No  empece,  sólo es hasta el petitum  final  del  libelo donde de modo  específico  concreta  la solicitud, pudiéndose establecer que el actor alberga  pretensiones  diferentes,  aunque  también de modo incomprensible, en relación  con  cada una de las figuras pretextadas. Así, depreca con carácter principal,  la  casación  “total”  del  fallo  para  absolver  por  duda  probatoria y,  subsidiariamente,  la  casación  “parcial”  respecto  de  cada  uno  de los  tópicos  enunciados,  de  forma conjunta porque su defendido actuó amparado en  las  aludidas  causales  6,  7 y 9 del aludido artículo 32 del Código Penal, e  independientemente  porque  procedió  bajo  las  “exonerantes”  de la ira e  intenso    dolor   y   exceso   en   el   estado   de   necesidad   “tal  como  lo  señala  el  inciso  segundo  del  numeral 7, del  artículo 32 del C.P.”.   

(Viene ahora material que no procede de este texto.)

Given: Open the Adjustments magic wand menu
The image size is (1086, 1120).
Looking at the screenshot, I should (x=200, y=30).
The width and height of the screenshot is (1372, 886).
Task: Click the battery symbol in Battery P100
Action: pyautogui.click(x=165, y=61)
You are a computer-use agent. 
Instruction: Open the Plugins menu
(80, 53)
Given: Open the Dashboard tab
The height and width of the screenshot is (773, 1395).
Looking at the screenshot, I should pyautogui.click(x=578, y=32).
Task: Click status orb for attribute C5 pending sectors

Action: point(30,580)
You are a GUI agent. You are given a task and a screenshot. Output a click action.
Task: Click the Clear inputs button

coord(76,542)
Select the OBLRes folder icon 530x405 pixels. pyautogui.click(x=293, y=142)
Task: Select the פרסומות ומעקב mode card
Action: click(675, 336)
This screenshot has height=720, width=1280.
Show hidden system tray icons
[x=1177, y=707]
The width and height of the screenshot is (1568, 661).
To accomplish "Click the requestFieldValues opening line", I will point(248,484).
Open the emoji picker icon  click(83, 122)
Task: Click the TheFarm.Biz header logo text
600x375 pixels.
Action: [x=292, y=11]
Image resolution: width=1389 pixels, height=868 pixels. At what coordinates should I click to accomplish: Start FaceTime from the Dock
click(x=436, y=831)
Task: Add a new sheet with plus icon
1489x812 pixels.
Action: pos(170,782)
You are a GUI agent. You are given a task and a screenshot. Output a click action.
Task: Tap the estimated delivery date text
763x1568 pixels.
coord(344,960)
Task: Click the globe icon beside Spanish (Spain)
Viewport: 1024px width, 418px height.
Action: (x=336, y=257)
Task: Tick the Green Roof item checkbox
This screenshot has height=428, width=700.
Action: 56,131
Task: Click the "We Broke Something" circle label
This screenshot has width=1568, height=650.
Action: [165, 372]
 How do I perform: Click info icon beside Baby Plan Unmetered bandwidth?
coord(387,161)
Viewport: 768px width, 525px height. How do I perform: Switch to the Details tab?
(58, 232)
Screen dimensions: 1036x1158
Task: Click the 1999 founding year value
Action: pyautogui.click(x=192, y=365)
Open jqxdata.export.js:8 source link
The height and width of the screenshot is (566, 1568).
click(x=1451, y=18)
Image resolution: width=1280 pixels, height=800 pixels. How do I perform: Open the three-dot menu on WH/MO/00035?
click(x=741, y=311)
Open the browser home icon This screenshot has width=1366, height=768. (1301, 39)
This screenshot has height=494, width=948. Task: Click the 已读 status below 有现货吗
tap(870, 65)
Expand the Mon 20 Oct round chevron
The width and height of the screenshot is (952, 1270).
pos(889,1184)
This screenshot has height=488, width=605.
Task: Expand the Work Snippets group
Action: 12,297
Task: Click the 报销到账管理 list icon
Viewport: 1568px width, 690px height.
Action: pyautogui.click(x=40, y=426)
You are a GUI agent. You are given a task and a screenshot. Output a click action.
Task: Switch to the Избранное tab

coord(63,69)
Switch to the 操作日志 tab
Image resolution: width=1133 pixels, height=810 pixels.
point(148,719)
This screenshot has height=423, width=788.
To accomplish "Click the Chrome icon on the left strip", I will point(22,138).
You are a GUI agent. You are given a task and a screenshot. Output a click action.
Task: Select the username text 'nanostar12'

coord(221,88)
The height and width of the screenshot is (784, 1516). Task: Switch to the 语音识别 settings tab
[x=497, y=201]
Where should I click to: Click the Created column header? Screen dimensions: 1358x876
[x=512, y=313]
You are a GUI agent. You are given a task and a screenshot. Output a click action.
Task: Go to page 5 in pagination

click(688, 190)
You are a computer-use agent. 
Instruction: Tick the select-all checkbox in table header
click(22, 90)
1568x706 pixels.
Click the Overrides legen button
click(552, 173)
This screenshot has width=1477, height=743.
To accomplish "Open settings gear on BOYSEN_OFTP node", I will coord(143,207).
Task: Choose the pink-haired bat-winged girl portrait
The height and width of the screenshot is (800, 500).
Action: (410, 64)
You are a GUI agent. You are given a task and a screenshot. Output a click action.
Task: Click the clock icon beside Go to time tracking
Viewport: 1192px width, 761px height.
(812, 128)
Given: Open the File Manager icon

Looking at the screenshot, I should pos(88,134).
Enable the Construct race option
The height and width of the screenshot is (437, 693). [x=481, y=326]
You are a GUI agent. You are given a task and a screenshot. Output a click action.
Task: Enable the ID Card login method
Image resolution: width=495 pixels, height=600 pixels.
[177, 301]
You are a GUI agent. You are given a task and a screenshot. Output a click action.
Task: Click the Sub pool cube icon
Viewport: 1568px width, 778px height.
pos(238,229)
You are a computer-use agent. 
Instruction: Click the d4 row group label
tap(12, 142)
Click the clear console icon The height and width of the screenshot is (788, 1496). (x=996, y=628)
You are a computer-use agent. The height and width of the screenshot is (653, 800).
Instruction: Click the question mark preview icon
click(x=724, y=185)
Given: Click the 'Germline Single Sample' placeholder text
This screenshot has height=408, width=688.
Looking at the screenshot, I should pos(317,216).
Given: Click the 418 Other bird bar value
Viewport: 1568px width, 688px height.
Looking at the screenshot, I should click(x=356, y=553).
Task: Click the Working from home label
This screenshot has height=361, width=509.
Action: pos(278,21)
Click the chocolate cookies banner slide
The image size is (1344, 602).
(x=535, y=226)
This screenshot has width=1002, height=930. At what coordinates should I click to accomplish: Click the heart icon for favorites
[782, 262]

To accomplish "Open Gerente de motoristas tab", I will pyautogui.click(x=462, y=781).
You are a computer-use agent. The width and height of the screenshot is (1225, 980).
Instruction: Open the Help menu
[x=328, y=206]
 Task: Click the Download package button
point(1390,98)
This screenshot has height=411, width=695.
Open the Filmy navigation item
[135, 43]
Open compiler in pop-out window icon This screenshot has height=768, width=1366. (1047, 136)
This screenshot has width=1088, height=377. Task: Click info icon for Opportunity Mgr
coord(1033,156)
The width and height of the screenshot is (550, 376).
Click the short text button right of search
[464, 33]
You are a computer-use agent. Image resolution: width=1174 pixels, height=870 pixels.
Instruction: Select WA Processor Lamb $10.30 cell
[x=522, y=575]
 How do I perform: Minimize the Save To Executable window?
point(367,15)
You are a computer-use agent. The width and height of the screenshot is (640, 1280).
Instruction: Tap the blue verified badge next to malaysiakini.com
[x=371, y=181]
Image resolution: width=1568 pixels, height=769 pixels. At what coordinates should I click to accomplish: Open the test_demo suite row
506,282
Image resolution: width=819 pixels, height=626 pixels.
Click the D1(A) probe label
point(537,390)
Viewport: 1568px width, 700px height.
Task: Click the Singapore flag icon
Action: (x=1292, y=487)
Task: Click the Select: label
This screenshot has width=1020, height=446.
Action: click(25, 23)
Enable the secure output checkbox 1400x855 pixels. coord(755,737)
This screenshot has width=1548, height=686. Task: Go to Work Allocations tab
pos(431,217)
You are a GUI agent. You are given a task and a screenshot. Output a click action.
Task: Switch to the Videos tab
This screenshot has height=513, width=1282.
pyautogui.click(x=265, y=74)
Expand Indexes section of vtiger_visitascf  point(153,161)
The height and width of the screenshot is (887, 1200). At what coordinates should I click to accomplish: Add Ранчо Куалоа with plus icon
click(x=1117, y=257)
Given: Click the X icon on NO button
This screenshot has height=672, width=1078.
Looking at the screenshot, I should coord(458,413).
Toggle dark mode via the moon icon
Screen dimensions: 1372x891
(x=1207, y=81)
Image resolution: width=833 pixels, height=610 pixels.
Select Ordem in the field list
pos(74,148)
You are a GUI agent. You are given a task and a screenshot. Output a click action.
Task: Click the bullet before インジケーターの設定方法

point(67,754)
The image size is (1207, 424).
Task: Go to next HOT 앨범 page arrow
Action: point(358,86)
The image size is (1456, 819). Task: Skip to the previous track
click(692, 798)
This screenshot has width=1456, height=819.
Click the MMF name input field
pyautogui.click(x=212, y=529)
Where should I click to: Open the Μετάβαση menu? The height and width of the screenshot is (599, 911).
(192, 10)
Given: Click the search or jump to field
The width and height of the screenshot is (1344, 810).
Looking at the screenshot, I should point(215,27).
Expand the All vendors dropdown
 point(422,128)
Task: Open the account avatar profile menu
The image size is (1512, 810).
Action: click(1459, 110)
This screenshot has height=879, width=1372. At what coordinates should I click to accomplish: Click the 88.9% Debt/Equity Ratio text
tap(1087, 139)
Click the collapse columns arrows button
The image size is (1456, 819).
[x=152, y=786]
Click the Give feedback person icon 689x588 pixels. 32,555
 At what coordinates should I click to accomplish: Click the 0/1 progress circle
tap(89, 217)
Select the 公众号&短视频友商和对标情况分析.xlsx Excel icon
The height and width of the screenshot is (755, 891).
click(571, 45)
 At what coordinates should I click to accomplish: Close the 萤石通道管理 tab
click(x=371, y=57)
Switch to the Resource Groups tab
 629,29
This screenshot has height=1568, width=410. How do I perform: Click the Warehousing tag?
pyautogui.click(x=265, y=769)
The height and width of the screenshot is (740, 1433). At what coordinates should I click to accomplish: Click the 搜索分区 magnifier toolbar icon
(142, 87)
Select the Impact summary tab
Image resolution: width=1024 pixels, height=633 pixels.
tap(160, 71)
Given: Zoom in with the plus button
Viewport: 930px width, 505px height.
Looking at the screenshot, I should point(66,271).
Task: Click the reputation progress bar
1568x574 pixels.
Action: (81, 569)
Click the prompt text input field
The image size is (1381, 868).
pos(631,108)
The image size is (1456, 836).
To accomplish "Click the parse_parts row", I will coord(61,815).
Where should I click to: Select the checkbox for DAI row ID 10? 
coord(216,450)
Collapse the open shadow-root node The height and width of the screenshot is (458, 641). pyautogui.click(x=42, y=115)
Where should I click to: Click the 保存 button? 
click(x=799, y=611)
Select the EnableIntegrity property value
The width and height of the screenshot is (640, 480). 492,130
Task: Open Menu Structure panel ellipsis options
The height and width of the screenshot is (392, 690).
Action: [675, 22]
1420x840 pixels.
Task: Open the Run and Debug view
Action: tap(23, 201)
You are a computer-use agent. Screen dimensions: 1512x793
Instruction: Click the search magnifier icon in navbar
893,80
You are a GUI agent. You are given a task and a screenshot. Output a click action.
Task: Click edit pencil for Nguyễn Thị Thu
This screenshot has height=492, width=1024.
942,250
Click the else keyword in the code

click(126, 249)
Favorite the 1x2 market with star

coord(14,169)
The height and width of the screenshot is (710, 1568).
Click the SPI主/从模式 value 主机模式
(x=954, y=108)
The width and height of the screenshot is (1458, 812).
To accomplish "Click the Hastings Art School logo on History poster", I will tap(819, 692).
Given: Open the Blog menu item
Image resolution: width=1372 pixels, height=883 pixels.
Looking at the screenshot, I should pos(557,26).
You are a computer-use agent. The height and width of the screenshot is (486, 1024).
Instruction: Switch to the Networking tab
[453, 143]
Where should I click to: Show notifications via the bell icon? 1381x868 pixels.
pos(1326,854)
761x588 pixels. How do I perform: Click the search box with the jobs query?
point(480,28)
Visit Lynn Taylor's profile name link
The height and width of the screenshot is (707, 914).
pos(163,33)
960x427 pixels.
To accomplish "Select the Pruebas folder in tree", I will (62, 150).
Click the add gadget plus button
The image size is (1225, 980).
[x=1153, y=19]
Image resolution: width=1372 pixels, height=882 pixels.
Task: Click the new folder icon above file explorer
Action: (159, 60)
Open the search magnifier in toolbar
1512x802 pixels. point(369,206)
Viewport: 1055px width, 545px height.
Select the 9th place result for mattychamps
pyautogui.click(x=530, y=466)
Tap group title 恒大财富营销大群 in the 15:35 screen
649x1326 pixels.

En  primer  lugar,  no  se  entiende  cómo  persigue  la  casación  “parcial”  del  fallo  impugnado  cuando invoca las  causales  eximentes  de  responsabilidad  penal  de  los  numerales 6, 7 y 9 del  artículo  32  del C.P. respecto de los dos homicidios por los que se ha acusado  a  su  defendido.  Resulta  claro  que  si  estas  circunstancias  determinan la  “ausencia    de    responsabilidad”,  cada  una  de ellas, en caso de demostrarse, determinarían, como  quiera  que  el  actor las hace extensivas, se repite, a los dos delitos por los  que  se  acusa  al procesado, a la casación “total” y no parcial del fallo.   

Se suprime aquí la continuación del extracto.